Goal of the exercise> Return the material from the line containing "The height and" through the line containing "Action: [368, 44]", both lines included, with no changes.

Exercise inputs>
'''

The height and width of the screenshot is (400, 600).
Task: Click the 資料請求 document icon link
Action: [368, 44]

'''
'''

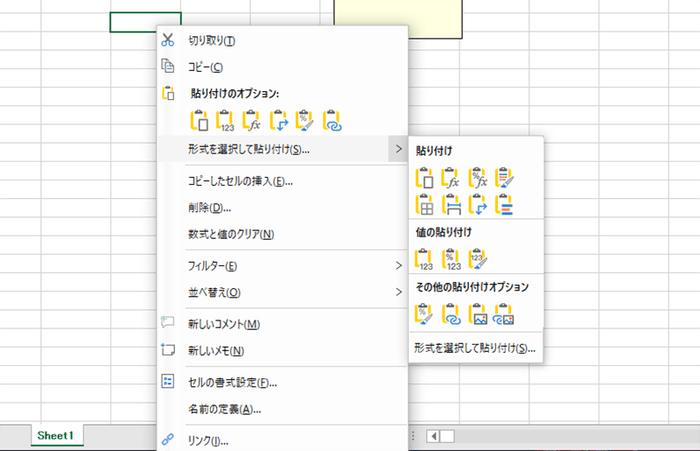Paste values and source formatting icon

'''
'''

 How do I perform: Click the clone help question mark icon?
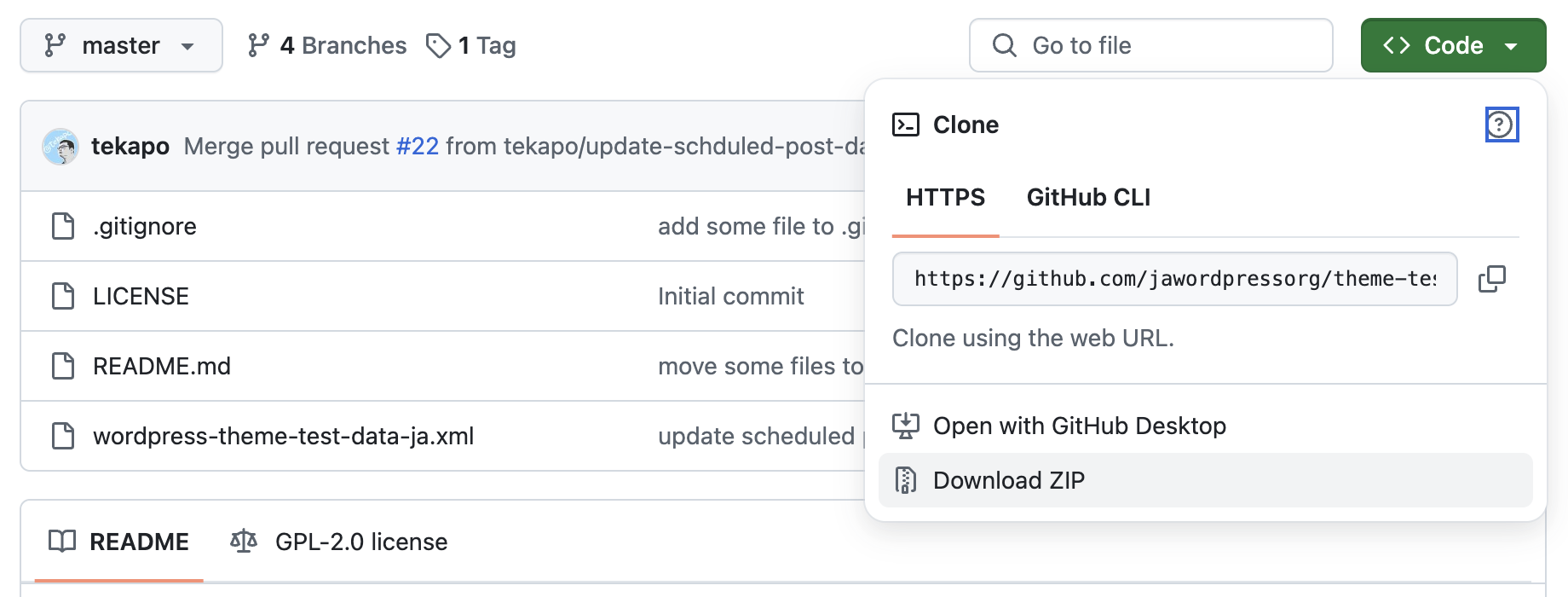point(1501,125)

'''

Worked answer>
The height and width of the screenshot is (400, 600).
Task: Click the 資料請求 document icon link
Action: [368, 44]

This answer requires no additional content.